Dr. Harrington’s Blog

Reading Notes

Paying Attention to Selfe

January 15th, 2007 · No Comments
literacy theories · class readings

“Technology and Literacy: A Story about the Perils of Not Paying Attention.” CCC 50.3 (1999): 411-436.
This article is one I’m re-reading and I move into it pretty comfortably–I’ve read it before, I heard her give the original address, and I’ve read several of her books and other articles that follow from this one. I re-read it in its original journal format, and now I’m making notes after the paper reading (with Barney in the background, with a sick child home with me today). So it’s an, um, multimedia experience around here this morning.

Selfe starts positioning her field–computers and composition–in the larger field of comp studies, arguing that English people just don’t like to pay attention to computers. Evidence: lack of attention at our conferences, body language when she talks about her work; fact that tech issues are frequently the province of a single faculty member or staff member. “As a result, computers are rapidly becoming invisible, which is how we like our technology to be” (413).

The problem: not paying attention sustains the ideology of print, which “support[s] a pattern of continuing illiteracy in this country” (413). (I bet students will take issue with this claim).

I love the subheads in this article: so very clear and useful. Action-oriented. So why do we need to pay attention?
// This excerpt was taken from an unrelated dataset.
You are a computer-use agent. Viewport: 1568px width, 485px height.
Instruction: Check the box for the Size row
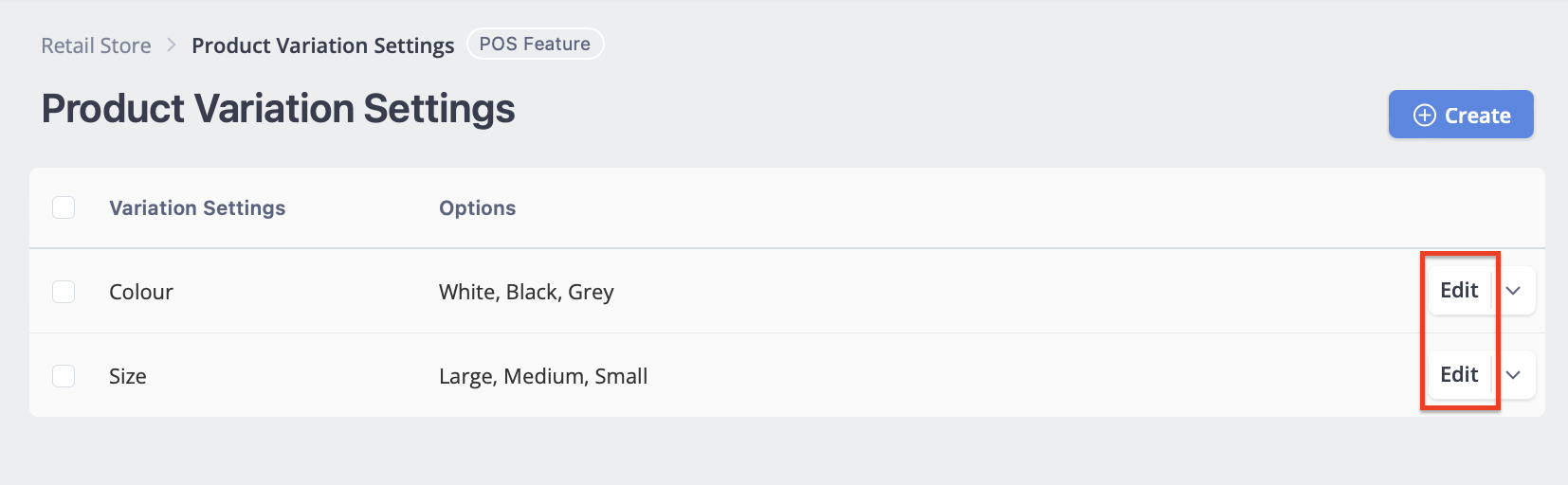point(64,376)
  • lit and tech have been linked that promote social inequality
  • in failing to attend to the seemingly-invisible technology, we ignore “serious social struggles” (415)
  • literacy now increasingly linked to computer technology
  • English teachers are not involved with technology

Selfe looks at the Clinton-Gore Getting America’s Children Ready for the 21st Century report. (No version of this document is easily available on the web in 2006). She highlights the costs of computer technology. Despite increasing spending, and the fact that professional documents now assume or assert the need for computers, our professional associations “do not provide adqquate guidance about how to get teachers and students thinking critically about such use” (419). She argues that “by payign critical attentio to lessons about technology, we can relearn important lessonsa bout literacy” (419).

Historical lessons from other large-scale literacy campaigns suggests that, as Brian Street says, “lack of literacy is more likely to be a symptom of poveryt and deprivation than a cause” (qtd 420). Lack of access to computers is more common in low-income schools and schools serving minority students. “profoundly disturbing” (420). Run-down of the digital divide on 421-22. “In sum, we have litle evidence that any large-scae project focusing on a narrowly defined set of officially sanctioned literacy skills will result in fundamental changes in the ratio of people labeled as literate or illiterate” (423).

Literacy education is political, not just educational. Starting on 424, Selfe outlines the political concerns–mostly economic–that drove the Clinton-Gore approach to putting computers in schools. Underlying attention to a global marketplace, need to boost high-tech industries.

“The people labeled as ‘illiterate’ in connection with technology–as expected–are those with the least power to effect a change in this system” (427). And what is the role of teachers? We are “the unwitting purveyors of technology and technological literacy–even as we try to avoid a technological focus by attending to more traditionally conceived topics within the humanities” (428). We are not “paying critical attention” (429).

So what should we do: she calls for situated knowledge

  • in curriculum committees, standards documents, assessment programs
  • professional orgs
  • scholarship and research
  • classrooms and courses
  • computer facilities
  • districts, states
  • voting
  • English Ed programs
  • libraries, community centers

All are sites where we can ask about power, use, critical thinking. What would the landscape look like if we asked Selfe’s questions more often? “It is my hope that by paying some attention to technology, we may learn lessons about becoming better humanists, as well” (435).